Students from non-European Union countires
Citizens of non-European Union countries staying in Italy with all necessary permits may choose, regardless of the length of their stay, between two forms of health coverage:
Public coverage offered by the National Health Service (SSN)
This coverage provides complete health care—including the right to choose a General Practitioner (*)—subject to the payment of a fee of 149.77 Euros per calendar year, meaning until 31 December of the year in which the payment is made. To obtain this coverage, students should apply to the Local Health Authority (ASL) and follow all necessary procedures.
Private insurance (purchased directly from an insurance company)

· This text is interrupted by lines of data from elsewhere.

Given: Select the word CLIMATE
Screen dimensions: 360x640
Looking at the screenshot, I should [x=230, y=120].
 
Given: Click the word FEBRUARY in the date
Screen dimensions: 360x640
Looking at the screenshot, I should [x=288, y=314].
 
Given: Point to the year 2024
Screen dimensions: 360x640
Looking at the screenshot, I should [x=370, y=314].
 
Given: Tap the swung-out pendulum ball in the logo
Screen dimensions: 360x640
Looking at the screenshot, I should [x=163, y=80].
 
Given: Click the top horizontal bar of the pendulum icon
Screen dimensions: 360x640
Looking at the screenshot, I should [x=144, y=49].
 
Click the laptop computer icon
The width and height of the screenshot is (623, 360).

In this case students may choose to purchase a health insurance policy with an Italian insurance company upon their arrival in Italy, or previously from an insurance company within their home country. If arriving in Italy with coverage from a company in a different country, students should first verify that health care agreements are in effect between their home country and Italy. In any case, it is always advisable that all insurance documentation first be reviewed at an Italian Embassy.
(*) Within the Italian health care system, the General Practitioner (in Italian, medico di base, or medico di famiglia) serves to provide generic and first-level health care, meaning not within the hospital, such health care, therefore, in treatment of ordinary, non-emergency illness. The General Practitioner may prescribe drugs, request tests, and recommend consultation with specialists.